List of the Lost (12 page)

Read List of the Lost Online

Authors: Morrissey

Ezra's shadowy face falls into Eliza's breasts as they both curl half in yet half out of a sleeping-bag. The basement is always free of bothersome family fuss, and it is here that Ezra and Eliza are free to convey tender generosity without fear of intrusion into their lovers' bunker. The cyclone cosiness of this underground crib, with its teen-crap depository of big-box storage and a battered and blinking portable television set as it nags and nags and nags at low volume, was at least our fledglings' nest of snuggle and nestle, settled as they were watching the wrecked tension of the nightly news.

“Who … or what … is Ronald Reagan?” asked Ezra, stricken with exhaustion.

“He's the strongest of the weakest,” says Eliza, in a corny cornball American pretzel voice, “and they says he'll be our next president, which means he shall be our next president … because they says he will, and civilization runs its full-bellied porky course … Malcolm X, Martin Luther King, James Baldwin … ssh, they just didn't have what it takes when pitted against Ronald Reagan, Lordy no! Civil rights? Bullcrap! Social justice? Praise me, no! Angela Davis? Bless my heart alive! Gloria Steinem? Bullcrap! Bullcrap? Bullcrap! If you're black, get back! Greenpeace? Terrorist watch! Rosa Parks? Nuisance! Dick Gregory? Social pest! Cesar Chavez? Headcase! American Civil Liberties Union? Whacko! Separate but equal? Goofy! Hooray for oil, oil, oil! Hooray for State terrorism! Commercial whaling! Nuclear bombs! Deforestation! Toxic waste! Yee-haw! Arrest Joan Baez and Buffy Sainte-Marie … political prisoners you-know-where-and-when! Bob Dylan?”

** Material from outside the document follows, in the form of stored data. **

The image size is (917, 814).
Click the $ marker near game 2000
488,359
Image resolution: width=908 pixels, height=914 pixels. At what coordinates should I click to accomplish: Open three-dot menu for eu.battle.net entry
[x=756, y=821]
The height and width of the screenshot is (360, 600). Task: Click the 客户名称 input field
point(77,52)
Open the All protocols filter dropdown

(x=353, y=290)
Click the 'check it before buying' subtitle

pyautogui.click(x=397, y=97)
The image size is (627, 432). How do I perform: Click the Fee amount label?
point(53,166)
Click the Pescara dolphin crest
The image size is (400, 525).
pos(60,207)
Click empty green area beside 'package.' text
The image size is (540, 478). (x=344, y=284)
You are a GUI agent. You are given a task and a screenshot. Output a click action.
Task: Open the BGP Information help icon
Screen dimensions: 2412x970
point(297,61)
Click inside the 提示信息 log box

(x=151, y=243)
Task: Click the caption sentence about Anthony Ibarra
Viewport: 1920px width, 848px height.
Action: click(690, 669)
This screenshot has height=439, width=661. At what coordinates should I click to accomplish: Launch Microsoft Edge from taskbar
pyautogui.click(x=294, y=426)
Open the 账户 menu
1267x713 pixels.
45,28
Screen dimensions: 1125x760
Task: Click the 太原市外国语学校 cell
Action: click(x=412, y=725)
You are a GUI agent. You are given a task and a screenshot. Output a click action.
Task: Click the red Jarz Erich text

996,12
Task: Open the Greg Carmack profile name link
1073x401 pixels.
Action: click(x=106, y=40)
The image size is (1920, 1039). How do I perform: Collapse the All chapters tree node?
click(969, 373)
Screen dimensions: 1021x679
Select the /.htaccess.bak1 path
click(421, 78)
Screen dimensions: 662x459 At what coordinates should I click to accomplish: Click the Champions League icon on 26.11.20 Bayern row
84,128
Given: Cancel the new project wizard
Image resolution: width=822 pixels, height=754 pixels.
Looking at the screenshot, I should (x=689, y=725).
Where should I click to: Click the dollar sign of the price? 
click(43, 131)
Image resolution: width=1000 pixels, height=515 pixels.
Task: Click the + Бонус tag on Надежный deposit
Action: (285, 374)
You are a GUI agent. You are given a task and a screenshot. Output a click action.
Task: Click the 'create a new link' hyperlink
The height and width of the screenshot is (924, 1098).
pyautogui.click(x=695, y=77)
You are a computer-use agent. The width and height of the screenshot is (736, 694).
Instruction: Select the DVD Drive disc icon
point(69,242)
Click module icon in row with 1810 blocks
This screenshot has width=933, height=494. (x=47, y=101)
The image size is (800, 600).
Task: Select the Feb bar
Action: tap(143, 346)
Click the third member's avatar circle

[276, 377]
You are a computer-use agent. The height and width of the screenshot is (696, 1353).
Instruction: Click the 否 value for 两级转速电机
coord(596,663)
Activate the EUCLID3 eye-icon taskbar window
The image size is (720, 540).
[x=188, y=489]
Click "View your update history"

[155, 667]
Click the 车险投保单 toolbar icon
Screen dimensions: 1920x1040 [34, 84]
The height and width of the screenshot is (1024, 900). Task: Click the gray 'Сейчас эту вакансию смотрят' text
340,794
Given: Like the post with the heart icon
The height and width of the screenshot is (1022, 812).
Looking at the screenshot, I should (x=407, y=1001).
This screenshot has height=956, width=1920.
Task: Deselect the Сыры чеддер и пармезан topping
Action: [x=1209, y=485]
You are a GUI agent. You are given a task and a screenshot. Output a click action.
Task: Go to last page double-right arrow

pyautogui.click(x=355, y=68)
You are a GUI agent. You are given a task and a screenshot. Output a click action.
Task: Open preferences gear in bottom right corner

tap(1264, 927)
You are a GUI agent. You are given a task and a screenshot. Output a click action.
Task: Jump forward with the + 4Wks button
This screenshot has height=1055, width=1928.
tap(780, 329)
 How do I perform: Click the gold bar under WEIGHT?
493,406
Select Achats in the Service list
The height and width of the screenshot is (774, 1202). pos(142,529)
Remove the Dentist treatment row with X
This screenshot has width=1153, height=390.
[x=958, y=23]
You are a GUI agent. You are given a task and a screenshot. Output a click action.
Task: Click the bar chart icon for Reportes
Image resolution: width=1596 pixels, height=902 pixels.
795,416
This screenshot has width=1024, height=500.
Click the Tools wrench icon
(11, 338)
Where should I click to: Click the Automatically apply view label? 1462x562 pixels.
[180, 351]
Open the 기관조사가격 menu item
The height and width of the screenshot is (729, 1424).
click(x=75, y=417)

“Er, point taken –” cut in Ezra, but Eliza continued anyway …

“Ronald Reagan … now there's the marrow of the American bone … he'll bomb Japan just to return a very private favor … and all American cops will make you beg … in the land of the free and the home of the brave.”

“When will there be a president that the people actually like?” asked a now-dozing Ezra.

“It's never necessary to go that far. As long as big business bankers like him, he's in. You don't actually believe that public votes are correctly counted, do you?”

“Of course not.”

“On appearance alone no one would vote for Ronald Reagan.”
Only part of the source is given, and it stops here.